"Qui aurait pu prédire ?" continuent de nous assener des élus qui se revendiquent du camp de la raison et clament une politique qui sera "écologique ou ne sera pas". Indignité totale, cynisme éhonté.
Printemps silencieux démontre que tout était déjà dit depuis 60 ans. Soixante ans. L'impact direct terrible des pesticides sur le vivant, les conséquences dramatiques de ces produits sur notre santé, la complaisance voire l'appui de la puissance publique à leur diffusion, le mépris de la recherche scientifique et de la parole des spécialistes, la place de l'homme parmi et pas au-dessus du vivant, l'approche écosystémique, la bioaccumulation, la permanence des produits dans l'environnement, la mort des rivières, des forêts, des prairies... Rachel Carson avait tout vu, tout synthétisé, tout vulgarisé.
Les données environnementales et sanitaires actuelles illustrent ses sinistres prévisions : l'effondrement des populations d'insectes et des oiseaux des milieux agricoles est avérée, l'explosion des cancers y compris infantiles frappe toutes les familles et alourdit la charge de nos systèmes de santé, la crise des rendements agricoles par l’appauvrissement des sols menace l'alimentation mondiale, la dégradation tragique des conditions de vie des agriculteurs conduit à une très forte prévalence des suicides chez cette population. Et cela fait soixante ans que les élus et les industriels se bouchent les yeux et les oreilles et nous bernent de faux problèmes.

§ ACTION DEMANDÉE: Recopiez mot pour mot le passage du texte sur Printemps silencieux qui commence à "Les données environnementales" et se termine à "de faux problèmes.".

(Données enregistrées)
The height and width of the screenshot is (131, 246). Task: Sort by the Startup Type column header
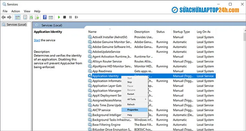point(181,32)
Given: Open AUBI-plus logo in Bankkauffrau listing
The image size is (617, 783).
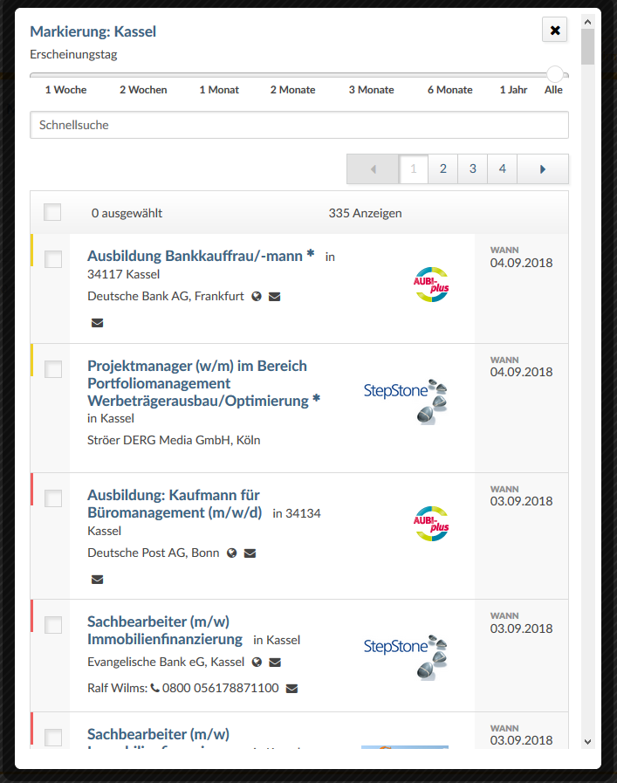Looking at the screenshot, I should (430, 285).
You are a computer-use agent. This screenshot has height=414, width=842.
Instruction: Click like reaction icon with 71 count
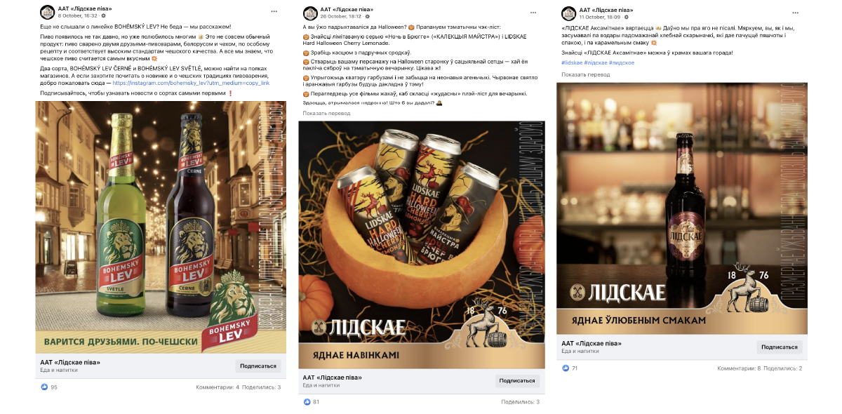tap(566, 368)
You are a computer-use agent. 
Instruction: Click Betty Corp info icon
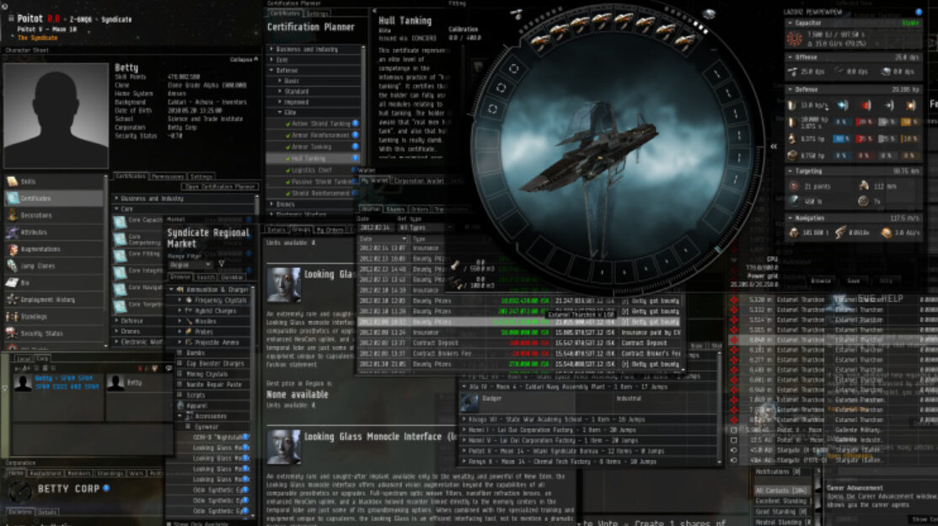tap(107, 488)
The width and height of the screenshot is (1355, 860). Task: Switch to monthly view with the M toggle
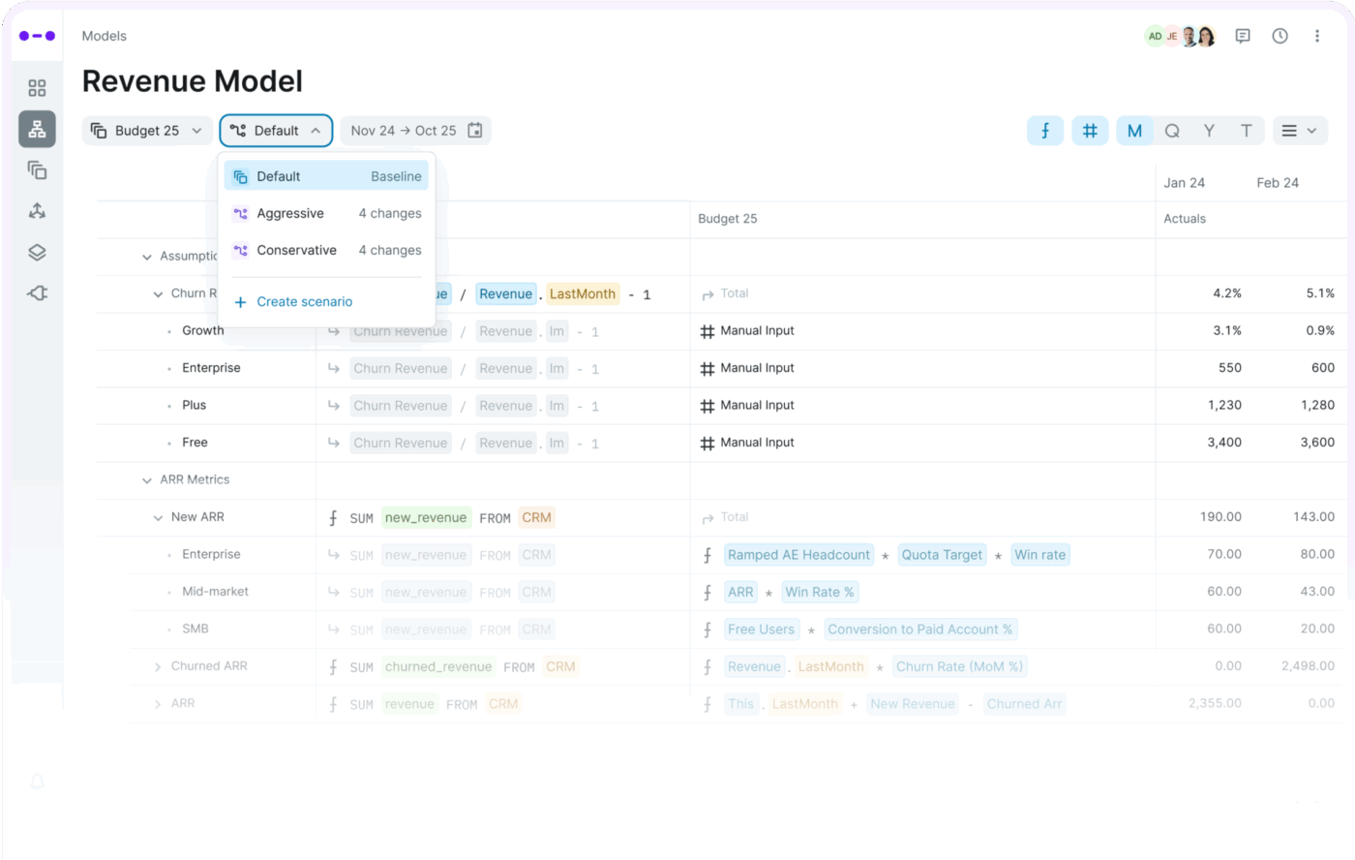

§ RÉSULTAT CI-DESSOUS:
Les données environnementales et sanitaires actuelles illustrent ses sinistres prévisions : l'effondrement des populations d'insectes et des oiseaux des milieux agricoles est avérée, l'explosion des cancers y compris infantiles frappe toutes les familles et alourdit la charge de nos systèmes de santé, la crise des rendements agricoles par l’appauvrissement des sols menace l'alimentation mondiale, la dégradation tragique des conditions de vie des agriculteurs conduit à une très forte prévalence des suicides chez cette population. Et cela fait soixante ans que les élus et les industriels se bouchent les yeux et les oreilles et nous bernent de faux problèmes.